Data Producers are users that should have administrative access to the Datashare UI. To modify the list of Data Producers for an existing setup, you must edit the when condition of the allow-data-producers authorization policy.
Run the following command to edit the authorization policy.
CLUSTER=datashare
# Replace with the zone
export ZONE=us-central1-a;
gcloud config set compute/zone $ZONE
export NAMESPACE=datashare-apis
kubectl edit authorizationpolicy.security.istio.io/allow-data-producers -n "$NAMESPACE"
Scroll to the bottom and you'll see a when condition that looks like this:
when:
- key: request.auth.claims[email]
values:
- '*@google.com'
Modify the values portion to include the list of domains or users and save.
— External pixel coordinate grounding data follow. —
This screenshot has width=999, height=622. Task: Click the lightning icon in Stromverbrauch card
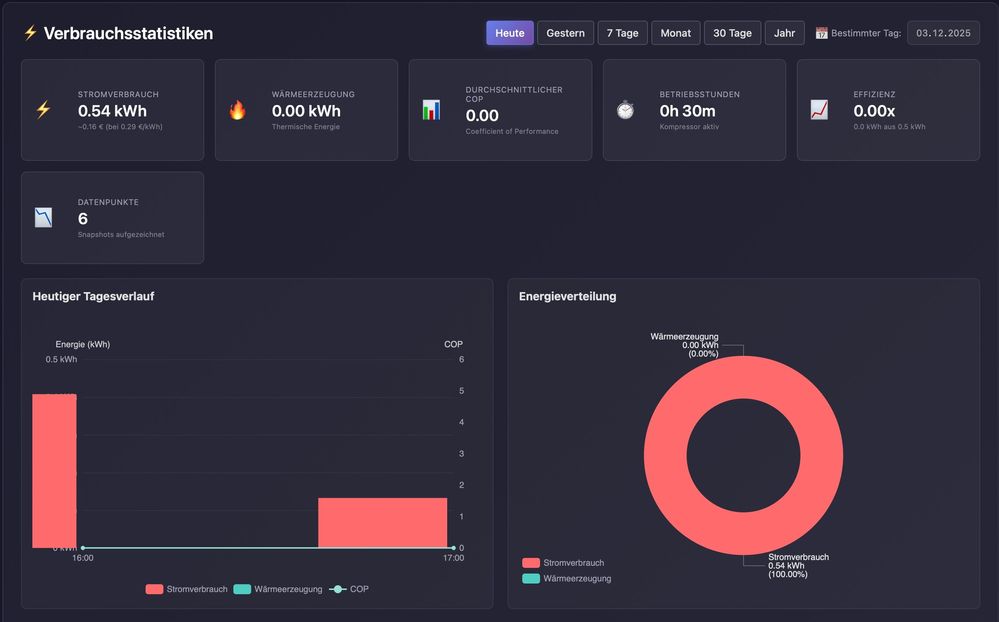coord(43,110)
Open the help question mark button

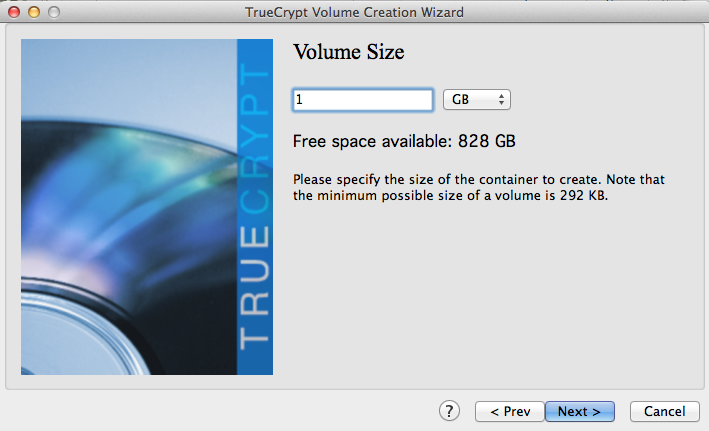coord(449,411)
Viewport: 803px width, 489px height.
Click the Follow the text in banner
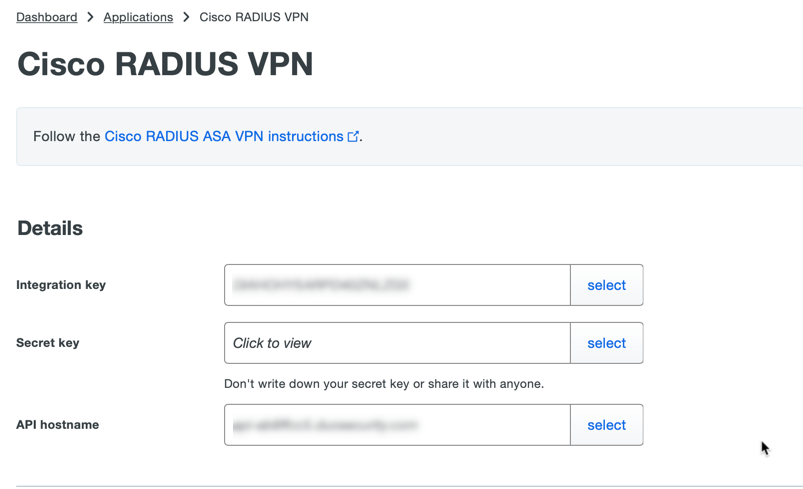[67, 136]
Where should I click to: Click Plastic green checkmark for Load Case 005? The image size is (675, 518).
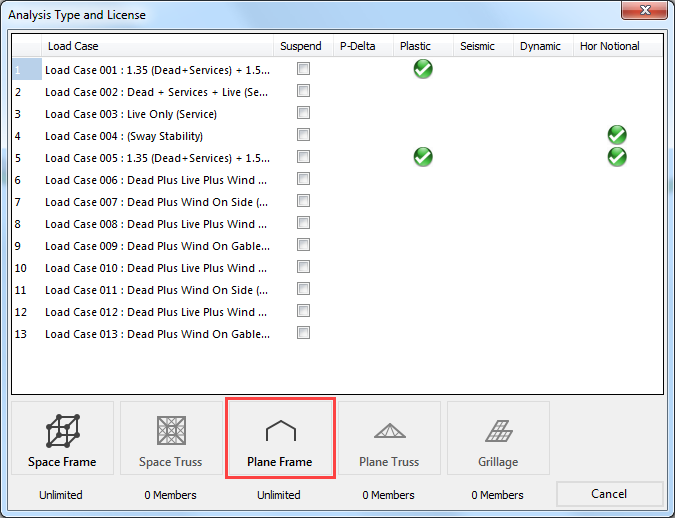click(x=423, y=157)
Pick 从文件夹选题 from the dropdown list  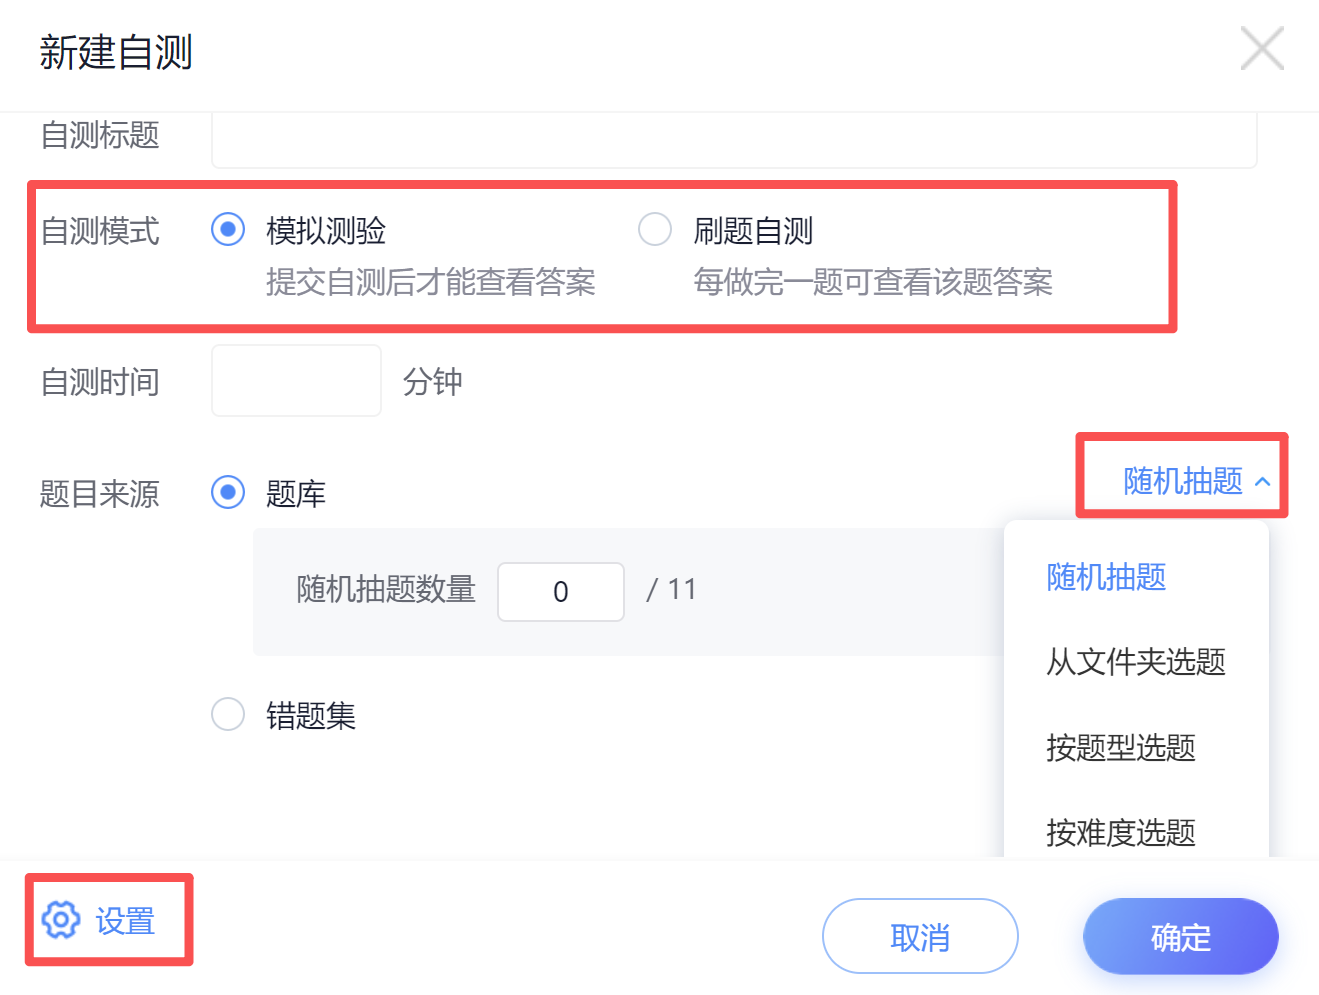tap(1136, 662)
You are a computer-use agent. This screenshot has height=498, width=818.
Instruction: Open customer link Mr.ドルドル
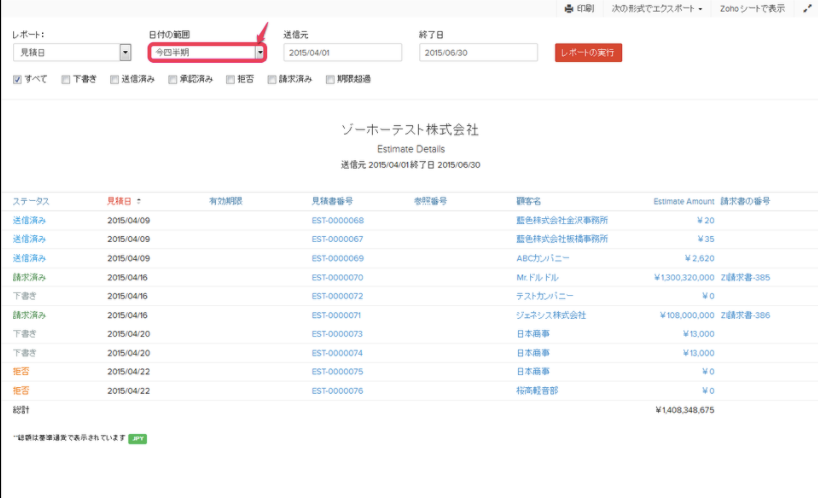click(x=537, y=277)
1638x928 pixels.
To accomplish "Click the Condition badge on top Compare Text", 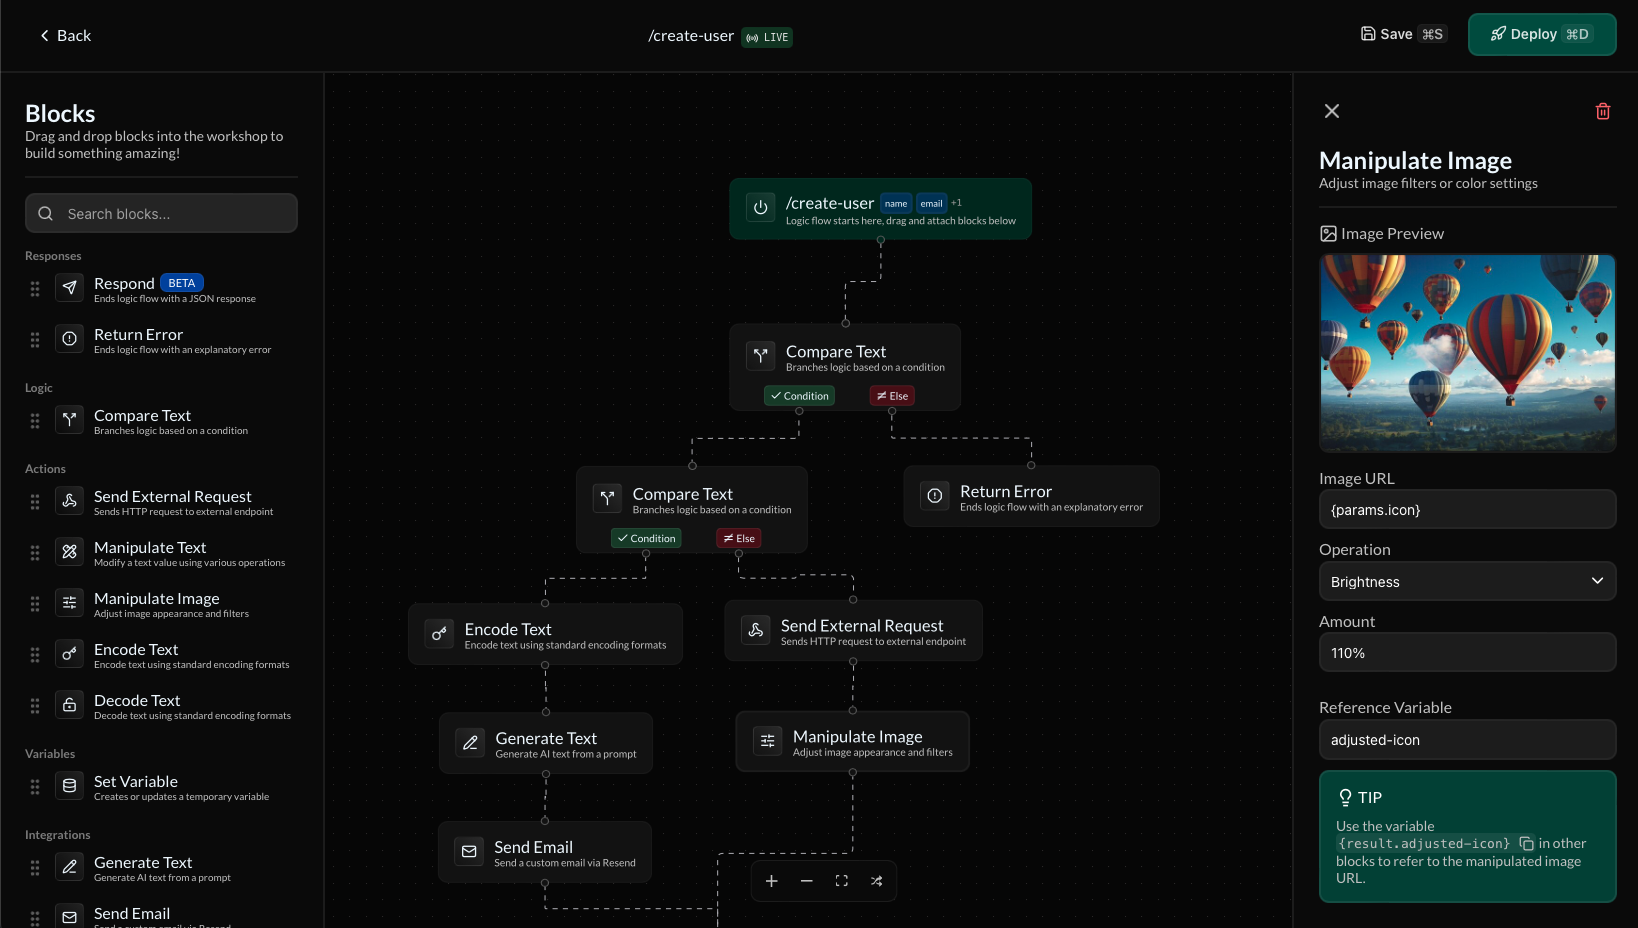I will click(x=799, y=396).
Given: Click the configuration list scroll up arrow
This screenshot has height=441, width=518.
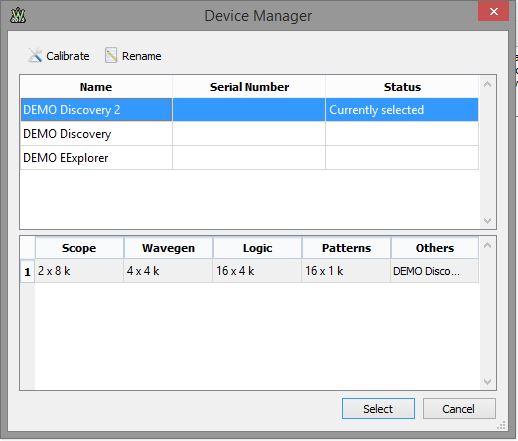Looking at the screenshot, I should point(487,245).
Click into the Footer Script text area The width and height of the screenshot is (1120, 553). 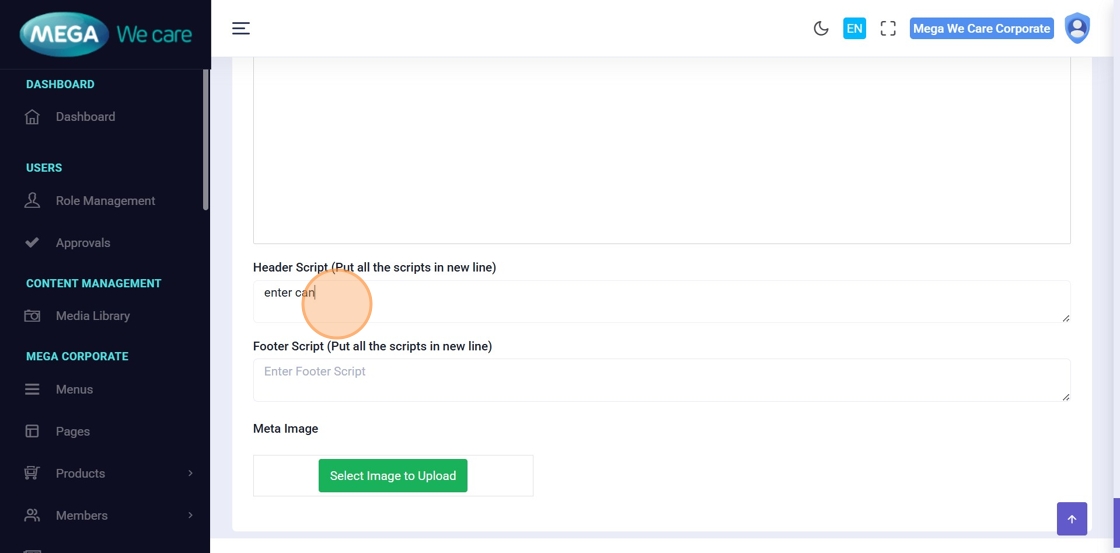[x=661, y=380]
For more information see the Istio documentation: Authorization Policies.
To confirm and view the changes, you can run this:
kubectl describe authorizationpolicy.security.istio.io/allow-data-producers -n "$NAMESPACE"
Once the ISTIO policies have been updated, update the API environmental variable.
export NAMESPACE=datashare-apis
CLUSTER=datashare
export ZONE=us-central1-a;
gcloud run services update ds-api \
--platform gke \
--namespace $NAMESPACE \
--cluster $CLUSTER \
--cluster-location $ZONE \
--update-env-vars=DATA_PRODUCERS="*@google.com"